When only one member of a family has a retinal degeneration, as we see in about 40 percent of families affected by RP, it is impossible to determine how the disease is inherited in that family. Nevertheless, to assess the risk of retinal degeneration occurring in other family members, it must be assumed that the disease is following one of the known inheritance patterns.

Isolated cases of retinal degeneration most often represent autosomal recessive disease. Even though carrier parents have a 25 percent chance of having an affected child, there is still a 75 percent chance of having an unaffected child. So, it is often the case that there is only one child with a retinal degeneraUon in the family.

Rarely, isolated cases of retinal degenerations represent new gene mutations. Retinal degenerations are caused by mutated genes that can pass through generations of a family. Occasionally, even when neither parent is affected nor carries an altered gene, one of the genes, usually in the egg or sperm, changes spontaneously from normal and becomes an altered gene, causing the disease in the child. New gene mutations most often represent the start of an autosomal dominant retinal degeneration, or when a ma is affected, either an autosomal dominant or X-linked retinal degeneration. Because a X-linked carrier female often shows mild effects of the altered gene, any mother of a male with an isolated case of retinal degeneration should be examined by an ophthalmologist to determine if she is a carrier.
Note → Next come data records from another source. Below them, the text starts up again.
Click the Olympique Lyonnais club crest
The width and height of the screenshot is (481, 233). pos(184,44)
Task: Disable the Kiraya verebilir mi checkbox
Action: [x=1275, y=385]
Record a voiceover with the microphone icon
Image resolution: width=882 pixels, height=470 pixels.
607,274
Retinitis pigmentosa is just one of a number of inherited diseases that cause the retina to degenerate. There are many other retinal degenerations similar to RP but with their own distinct characteristics. Some of these diseases are described below. Most of these diseases are genetic and follow either an autosomal dominant, an autosomal recessive, or an X-linked inheritance pattern. The risk of any one of these diseases occurring in other family members is based on its inheritance pattern and is the same described in the "Inheritance Patterns" section.

Bardet-Biedl (Laurence-Moon) Syndrome

Multiple physical problems are usually found in a person with Bardet-Biedl syndrome. The most common are RP, extra fingers and/or toes, obesity, mental retardation and kidney disease. Not all of these occur in every person with this disease. Bardet-Biedi syndrome is an autosomal recessive disease.

Bassen-Kornzweig Syndrome (Abetalipoproteinemia)

RP and progressive neurologic problems are symptoms of this disease. Patients also have oddly shaped red blood cells. Bassen-Kornzweig syndrome is an autosomal recessive disease.

Best Disease (Vitelliform Dystrophy)

This disease is characterized by a lesion in the macula, which leads to impaired central vision in one or both eyes. It is an autosomal dominant disease.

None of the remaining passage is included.